Шрифт:
Закладка:
И, тем не менее, бесспорное и блистательное преодоление инстинкта разрушения совершил, конечно, Лев Жегин в живописи и графике конца 1916-го – начала 1917 года. И это были не только его «ряды» апостолов, не только всё новые композиции «Отец, мать и сын» (Бог-отец, Богоматерь и распятый Христос), но и виртуозные, изысканные «Мистические рынки», гениальный цикл с Арлекином, иллюстрации к великим произведениям мировой литературы, конгениальные самим книгам.

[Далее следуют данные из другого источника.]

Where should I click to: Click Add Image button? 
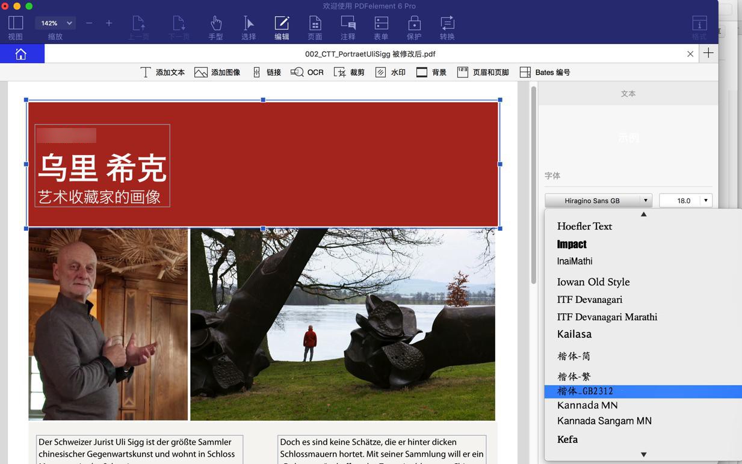[217, 72]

И этому Николай Иванович ничего не мог противопоставить. Да, собственно, и непреодолимая любовь к любому рисуночку Ларионова была его внутренним нерешенным противоречием. Ведь он не мог не понимать, что его собственные объяснения несогласий Ларионова с Малевичем и Татлиным не вполне убедительны, что речь идет о противоположных творческих принципах, а не о выставочных и организационных претензиях, распрях и успехах. В написанных им заметках, в наших с Харджиевым разговорах никогда не был объяснен скорый отказ Ларионова и Гончаровой от «лучизма» – по мнению Харджиева, первого подлинного решения пространственно-композиционных задач с использованием геометрических структур.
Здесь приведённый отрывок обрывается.